Source text:

Suppose ##V## and ##W## are finite-dimensional and ##T\in L(V,W)##. Then

(a) null T' = (range ##T)^0##
Relevant Equations
I would like to understand item (a) in an intuitive, descriptive way.

There are multiple concepts involved and all are quite abstract. I would like to go over them in my own words before speaking of the theorem in question.

In what follows I do so and end with my understanding of the presented theorem.
Consider the concepts of dual space, dual basis, dual map, and annihilator.

Given a linear map ##T\in L(V,W)##, the dual space of ##T## is the vector space ##V'=L(V,\mathbb{F})## where ##\mathbb{F}## is a field.

Note that given any basis ##v_1, ..., v_n## of ##V##, each distinct linear functional in ##V'## maps the basis vectors ##v_i## in a unique way to scalars in ##\mathbb{F}##.

Consider the ##n## linear functionals defined as

$$\phi_j(v_i)=\begin{cases} 1, \text{ if } i=j \\ 0 \text{ otherwise } \end{cases}$$

for ##j=1,...,n##.

Data records:
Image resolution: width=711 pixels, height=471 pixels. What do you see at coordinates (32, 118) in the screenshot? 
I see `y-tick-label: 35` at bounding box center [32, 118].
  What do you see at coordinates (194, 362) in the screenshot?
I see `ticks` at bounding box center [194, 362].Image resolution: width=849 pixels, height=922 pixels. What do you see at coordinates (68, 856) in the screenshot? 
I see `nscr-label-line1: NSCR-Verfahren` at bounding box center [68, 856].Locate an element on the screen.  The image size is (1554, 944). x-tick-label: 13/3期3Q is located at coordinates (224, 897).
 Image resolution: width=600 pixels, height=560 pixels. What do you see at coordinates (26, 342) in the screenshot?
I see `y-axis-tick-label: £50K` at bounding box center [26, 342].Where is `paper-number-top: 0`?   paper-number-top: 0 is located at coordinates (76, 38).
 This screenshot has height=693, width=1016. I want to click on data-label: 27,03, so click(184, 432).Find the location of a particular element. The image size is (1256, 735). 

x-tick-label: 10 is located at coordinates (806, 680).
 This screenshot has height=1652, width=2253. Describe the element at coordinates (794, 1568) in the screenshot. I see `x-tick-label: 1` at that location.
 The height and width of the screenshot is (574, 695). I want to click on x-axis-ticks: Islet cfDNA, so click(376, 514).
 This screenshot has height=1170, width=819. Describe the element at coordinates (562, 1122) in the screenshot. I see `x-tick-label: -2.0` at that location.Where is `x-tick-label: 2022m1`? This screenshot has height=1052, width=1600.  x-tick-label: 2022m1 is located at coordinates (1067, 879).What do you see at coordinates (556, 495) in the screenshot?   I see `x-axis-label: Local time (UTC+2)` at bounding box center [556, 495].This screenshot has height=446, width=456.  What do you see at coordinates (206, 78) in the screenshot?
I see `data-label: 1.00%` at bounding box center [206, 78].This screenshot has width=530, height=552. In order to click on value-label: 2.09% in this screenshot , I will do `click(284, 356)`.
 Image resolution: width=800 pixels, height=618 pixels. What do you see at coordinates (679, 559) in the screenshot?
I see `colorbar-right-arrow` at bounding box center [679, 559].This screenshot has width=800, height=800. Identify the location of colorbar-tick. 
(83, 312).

Work request:
In the post on dual maps and annihilators, why does the poster go over the concepts in their own words before turning to the theorem? Answer in one to three sentences.

Answer section:
The poster says several concepts are involved in the theorem and all of them are quite abstract. So the poster reviews dual space, dual basis, dual map, and annihilator first, and only then gives their understanding of the theorem.